Thats what I was thinking Andy if I can make it over there I got alot of training, vet visits, and of coarse its baseball season at the end of the month too. Marty what are the entry fees? and if I get lost lol I might be late. R ya'll talking about James Rogers? cause if so I need his phone number we have some crap going on here close to home and I need to talk to him.


----------



## Marty

smith family kennels you'll have to PM him and get him # because I don't have it yet, his email I'll PM you


----------



## smith family kennels

So guys how much are the entry fees going to be I would like to know before I head over there so I can know what to bring.


----------



## Marty

I can ask but less than $10.00 an entry... so thats not that much LOL


----------



## smith family kennels

no its not Im just debating how many dogs im going to bring. so I was wanting to know how much entries were.


----------



## hwpbpeebles

I SURE WOULD LIKE TO BE ABLE TO GO I'VE NEVER HAD THE CHANCE I WOULD REALLY LIKE TO LEARN WHAT ALL IS INVOLVED AN MAYBE BE INVOLVED AT SOME POINT AN TIME


----------



## Marty

hwpbpeebles said:


> I SURE WOULD LIKE TO BE ABLE TO GO I'VE NEVER HAD THE CHANCE I WOULD REALLY LIKE TO LEARN WHAT ALL IS INVOLVED AN MAYBE BE INVOLVED AT SOME POINT AN TIME


I*'ll be glad to meet you face to face and teach you what I know as I'm the PUBLICITY DIRECTOR for the club 

I'll be there if the good lord is willing


----------



## smith family kennels

I hope I can make that show I have got my tax refund back yet and im broke


----------



## Marty

Bump Bump


----------



## nate

what laura ment haven't and james said ya where having hang time i didnt see that posted i might have missed it 
<<going to be pissed if our taxes dont come back on time there's alot of ppl i been wanting meeting on this board and others not on here 
you being one oldman


----------



## Marty

Borrow some money (*Young man*) don't miss this chance to meet the one and only *nobody*...come and meet Lilbit instead LOL


----------



## smith family kennels

lmao we come in pairs and we plan to meet lil bit too hehe.
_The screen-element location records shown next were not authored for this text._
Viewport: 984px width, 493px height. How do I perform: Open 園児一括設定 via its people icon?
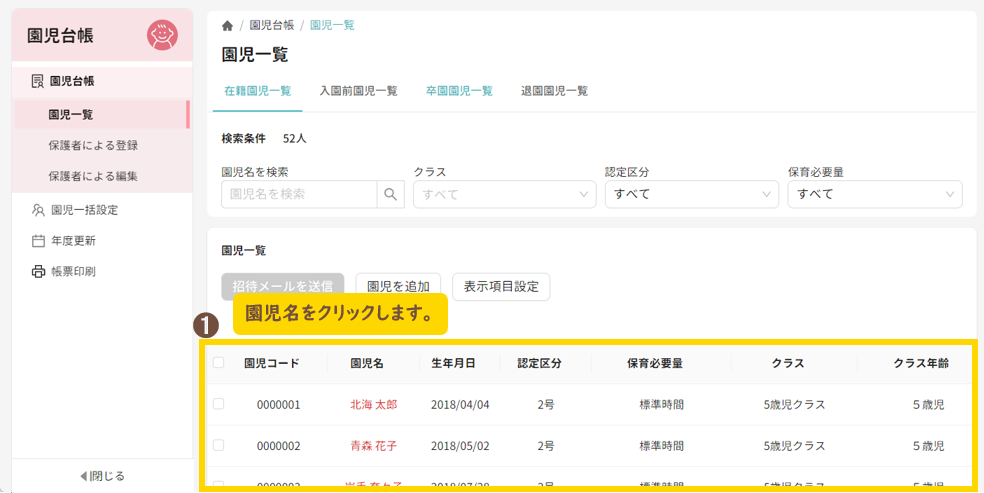[38, 210]
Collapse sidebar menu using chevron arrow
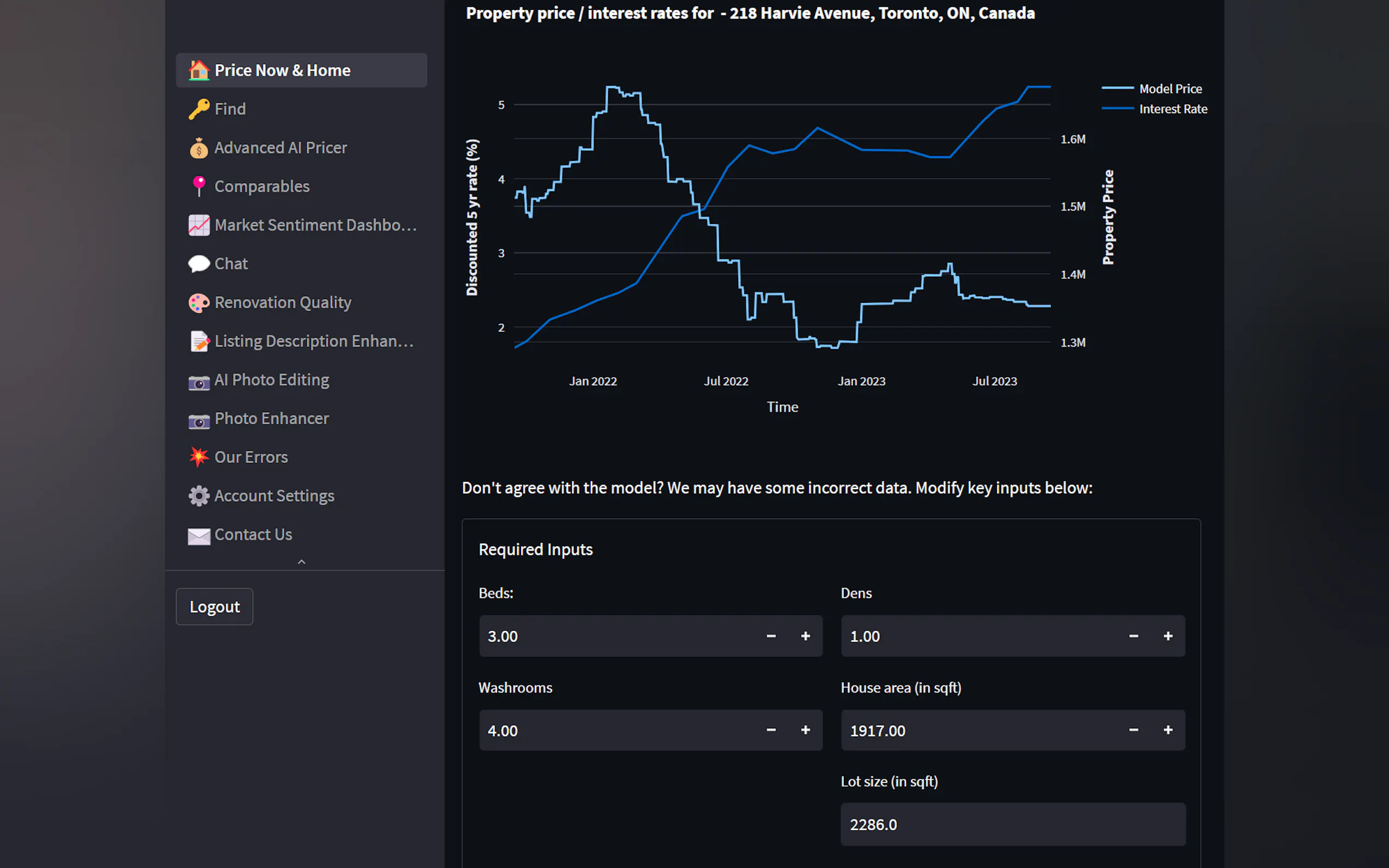This screenshot has width=1389, height=868. [301, 562]
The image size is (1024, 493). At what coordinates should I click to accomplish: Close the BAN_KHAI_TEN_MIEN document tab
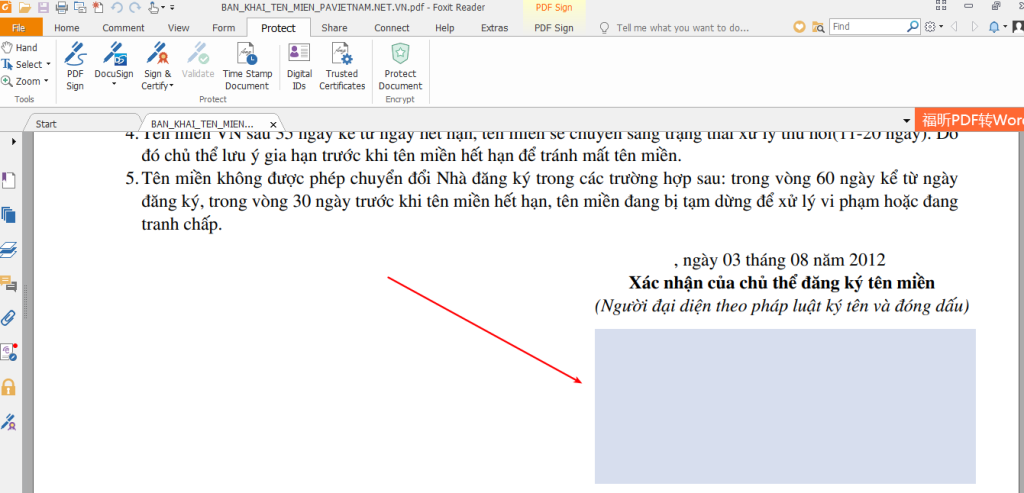tap(274, 124)
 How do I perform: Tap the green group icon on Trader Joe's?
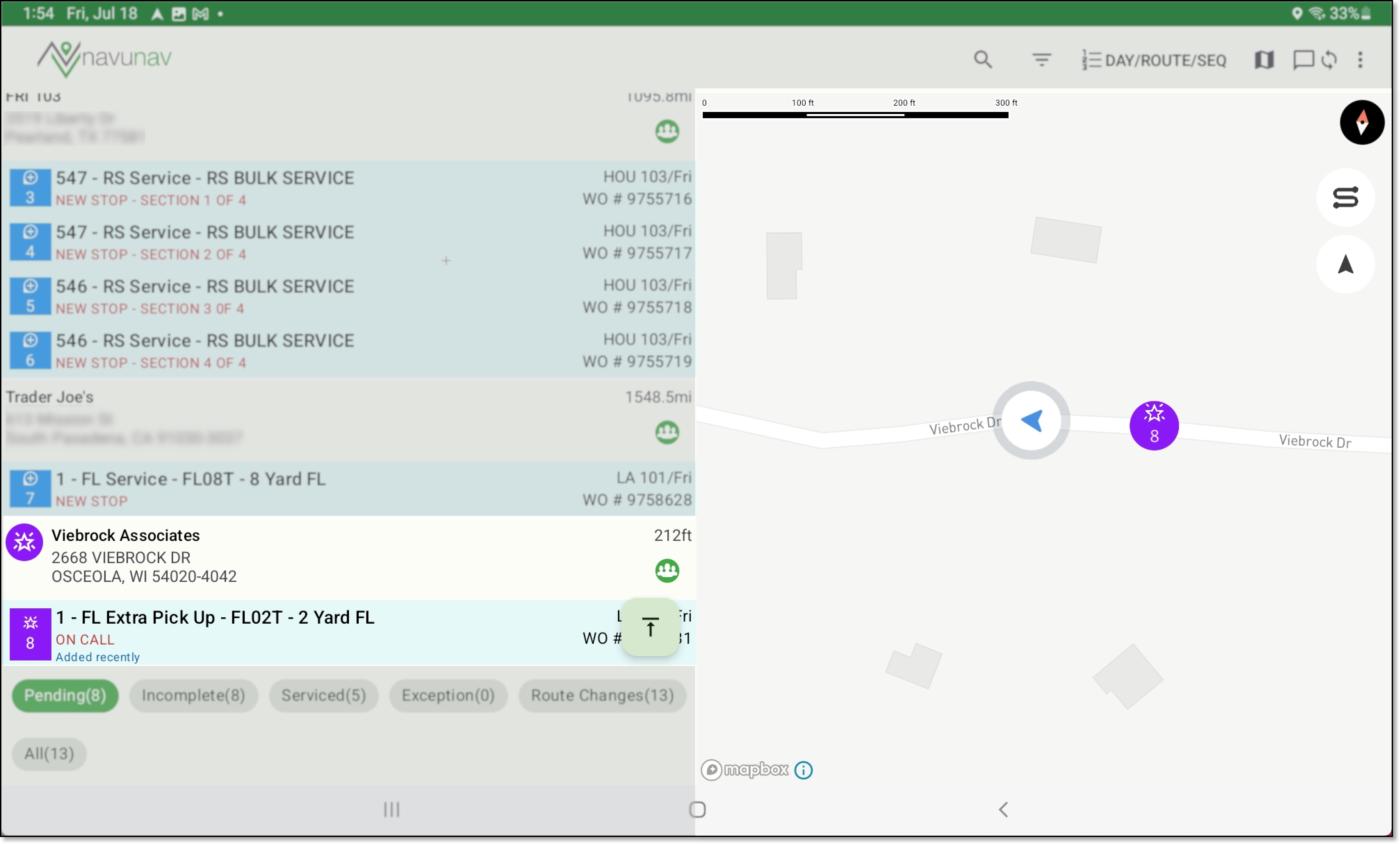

We don't have anybody to borrow from.lol

Hey marty can we borrow some money lmfao?


----------



## Marty

If I had it you could get it


----------



## smith family kennels

lol I hear ya none of us dog people ever have any money. Part of the lifestyle I guess


----------



## OldFortKennels

We have decided to come to this show. See you all this coming weekend!! Marty be sure and holler at me down there and anyone else that sees us from here.


----------



## Marty

You know I will Andy


----------



## smith family kennels

I believe it is suppose to rain there sat. Will this affect anything?


----------



## Marty

No we can all go inside


----------



## smith family kennels

awesome I think it might be fun driving down there in the rain with all the dogs loaded on the trailer lmao they will be pissed


----------



## Marty

They'll dry off


----------



## nate

and they will be real happy bout it i am sure 
be like sticking them in the washer lol wet and shaking the shit out of them lol


----------



## smith family kennels

We are set. Tax money came in today. See you tomorrow Marty and everybody else thats going.


----------



## Marty

Well you know what Lilbit and I look like so introduce yourself


----------



## smith family kennels

well I won't be hard to miss just look for the blonde with the wild ass dogs and son lol. j/k Well I'll be looking for ya when I'm not on that pull track or in the show ring.


----------



## Marty

I must warn you though...I don't bite but I have been known to nibble on a few blonde's LOL J/K


----------



## smith family kennels

:rofl::rofl::rofl::rofl:


----------



## Marty

LOL I love to see smiles on peoples faces


----------



## OldFortKennels

Was really sorry to miss the show. My truck crapped out but I got rid of it and now I have a GOOD truck! I guess Pikeville is our first show.


----------



## smith family kennels

see you there Andy


----------